Hätte es gravierendere IS Diagnosen gegeben, hätte ich befürchtet, daß es das nur schwieriger macht.
Aber schon klar, in der Zeit vor dem TSG hatten einige den Dreh 'raus, irgendwelche zweifelhaften endokrinologischen Tests zu machen, um mit dem Attest ein PStG Verfahren einzuleiten. Andere mußten sich mit einem geschlechtsneutralen Vornamen behelfen. (Wiederum andere hatten einen Namen, den Deutsche ohnehin nicht einzuorden wissen )
Das größte Problem ist aber, nur um das nicht zu unter den Tisch fallen zu lassen, nicht irgendeine körperliche Diagnose, sondern wenn irgendsoeine Nase auf die Idee kommt, man sei aus psychischen Gründen keine geeignete Kandidatin.
Zitat:Würdet ihr jedem erzählen, dass ihr biologisch weiblich seit und all die Probleme nur durch eine Laune der Natur entstanden sind?
Nein. Warum hätte ich mir vielleicht so ½-¾ Jahr post-coming out das Leben schon wieder schwer machen sollen?
Zitat:Wer würde euch glauben?
Schätzungsweise ohnhehin keiner.
Zitat:Würdet ihr euch freuen, dass ihr nicht transident seit, sondern einfach eine Frau seit?
Nein. Wiegesagt, TS zu sein war AOK für mich.
Zitat:Oder wärt ihr traurig, weil ihr und die Ärzte es zwar wissen, aber ihr könnt es niemanden wirklich beweisen?
Nein, warum hätte ich das tun sollen?
Ich hätte wirklich ganz andere Gründe gehabt, mich im Appartement einzuschließen, den Schlüssel wegzuwerfen, und die nächsten 3600 Jahre lang unablässig zu weinen.
Zitat:Würdet ihr euch fragen, warum so was in der Natur überhaupt vorkommt?
Nein. Ganz so naiv war ich nicht.
Zitat:Was würdet ihr dann von so Dingen wie dem Wunschgeschlecht, dem gefühlten Geschlecht oder dem sozialen Geschlecht halten?

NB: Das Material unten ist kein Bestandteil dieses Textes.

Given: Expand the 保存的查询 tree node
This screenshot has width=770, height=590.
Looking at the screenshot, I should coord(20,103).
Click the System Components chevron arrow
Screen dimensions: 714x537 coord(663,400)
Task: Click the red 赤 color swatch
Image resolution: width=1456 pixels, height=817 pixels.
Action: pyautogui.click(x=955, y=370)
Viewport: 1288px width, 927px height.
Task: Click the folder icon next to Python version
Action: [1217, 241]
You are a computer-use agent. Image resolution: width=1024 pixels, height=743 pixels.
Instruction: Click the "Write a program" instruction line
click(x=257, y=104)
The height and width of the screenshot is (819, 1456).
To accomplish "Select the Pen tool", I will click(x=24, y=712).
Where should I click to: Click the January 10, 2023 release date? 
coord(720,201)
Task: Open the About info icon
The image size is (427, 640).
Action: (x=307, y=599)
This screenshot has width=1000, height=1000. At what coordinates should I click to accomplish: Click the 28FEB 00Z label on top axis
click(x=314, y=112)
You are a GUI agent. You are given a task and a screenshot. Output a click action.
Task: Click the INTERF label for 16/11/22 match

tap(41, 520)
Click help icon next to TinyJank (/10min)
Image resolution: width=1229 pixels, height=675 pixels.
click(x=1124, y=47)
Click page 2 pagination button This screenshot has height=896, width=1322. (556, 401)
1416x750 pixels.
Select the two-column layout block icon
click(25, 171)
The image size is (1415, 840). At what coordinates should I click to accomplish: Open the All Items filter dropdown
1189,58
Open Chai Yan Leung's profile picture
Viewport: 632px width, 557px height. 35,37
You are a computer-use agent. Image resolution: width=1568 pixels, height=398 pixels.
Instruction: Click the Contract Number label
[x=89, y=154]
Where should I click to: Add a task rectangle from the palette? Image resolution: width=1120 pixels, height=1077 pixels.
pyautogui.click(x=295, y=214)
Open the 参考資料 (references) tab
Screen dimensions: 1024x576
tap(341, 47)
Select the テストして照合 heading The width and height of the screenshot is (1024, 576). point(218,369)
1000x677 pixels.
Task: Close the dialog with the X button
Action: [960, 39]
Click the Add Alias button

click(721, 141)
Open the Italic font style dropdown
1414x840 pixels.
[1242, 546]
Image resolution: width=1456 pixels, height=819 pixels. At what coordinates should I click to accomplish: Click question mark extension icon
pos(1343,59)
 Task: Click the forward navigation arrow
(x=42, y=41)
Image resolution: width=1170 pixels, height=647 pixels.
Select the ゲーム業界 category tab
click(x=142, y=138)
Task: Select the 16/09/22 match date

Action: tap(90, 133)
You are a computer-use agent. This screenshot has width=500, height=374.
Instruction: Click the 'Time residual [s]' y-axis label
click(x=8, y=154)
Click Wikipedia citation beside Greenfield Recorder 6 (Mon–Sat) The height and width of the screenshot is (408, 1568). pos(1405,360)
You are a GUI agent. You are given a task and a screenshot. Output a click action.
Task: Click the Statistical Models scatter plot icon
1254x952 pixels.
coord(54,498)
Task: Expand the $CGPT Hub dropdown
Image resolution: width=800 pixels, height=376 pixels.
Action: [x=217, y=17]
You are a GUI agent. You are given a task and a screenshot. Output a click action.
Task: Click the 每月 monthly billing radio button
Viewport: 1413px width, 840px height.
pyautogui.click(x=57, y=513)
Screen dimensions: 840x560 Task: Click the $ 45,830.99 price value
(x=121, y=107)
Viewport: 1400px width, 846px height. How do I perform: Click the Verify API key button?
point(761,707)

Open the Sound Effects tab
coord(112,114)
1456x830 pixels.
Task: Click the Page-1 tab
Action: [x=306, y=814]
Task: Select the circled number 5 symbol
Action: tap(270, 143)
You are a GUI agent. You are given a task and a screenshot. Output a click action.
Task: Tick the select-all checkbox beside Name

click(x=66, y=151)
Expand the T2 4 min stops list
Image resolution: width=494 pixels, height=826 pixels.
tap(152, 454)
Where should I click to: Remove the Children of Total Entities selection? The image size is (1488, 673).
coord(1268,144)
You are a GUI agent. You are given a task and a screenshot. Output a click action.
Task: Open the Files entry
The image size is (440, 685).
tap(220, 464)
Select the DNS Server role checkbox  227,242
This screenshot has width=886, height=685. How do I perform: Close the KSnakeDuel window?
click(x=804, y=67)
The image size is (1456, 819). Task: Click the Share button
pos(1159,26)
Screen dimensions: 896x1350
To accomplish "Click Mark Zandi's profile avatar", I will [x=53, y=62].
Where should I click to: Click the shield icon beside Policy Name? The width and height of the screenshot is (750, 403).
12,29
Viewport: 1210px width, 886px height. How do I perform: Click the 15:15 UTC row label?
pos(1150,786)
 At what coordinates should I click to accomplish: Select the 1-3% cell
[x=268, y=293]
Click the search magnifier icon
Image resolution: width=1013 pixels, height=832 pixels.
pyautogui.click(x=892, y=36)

Weiß nicht. Warum hätte mich Dein Szenario in dieser Hinsicht überhaupt beeinflußt haben sollen?
Zitat:Und eine Transition macht ihr dann eigentlich auch nicht mehr, weil ihr ja schon längst einen weiblichen Körper habt.
Irgendsoein "kryptisches" IS-Syndrom, das ich hätte haben können oder auch nicht, macht keinen weiblichen Körper. Auf HRT + SRS hätte ich niemals verzichten können. Und die sozialen Aspekte der Transition waren zu der Zeit auch längst gelaufen.
Zitat:Oder würdet ihr die ganze Geschichte einfach vergessen und nicht drüber nachdenken und als vermeintlich transidente Frau weiter durchs Leben gehen?
Ich bin TS, und das nicht nur vermeintlich.
Zitat:Wobei ihr jedes mal, wenn ihr mit transidenten Menschen sprecht, im Grunde wisst, dass ihr nicht dazu gehört.
Wenn ich nicht dazugehöre, dann aus anderen Gründen
Nebenbei zum Titel des Threads:
Zitat:Was würdet ihr machen, wenn ihr einen weiblichen Körper hättet?
Wenn ich das einmal eiskalt wörtlich nehme, dann könnte ich nur sagen, wäre ich eine Cis-Frau, dann wäre das halt so. Ich könnte nur hoffen, daß ich dann kein homo- und transphobes und strikt binaristisches ********* geworden wäre. Aber so wie ich mich kenne, hätte ich ohnehin meinen eigenen Kopf gehabt.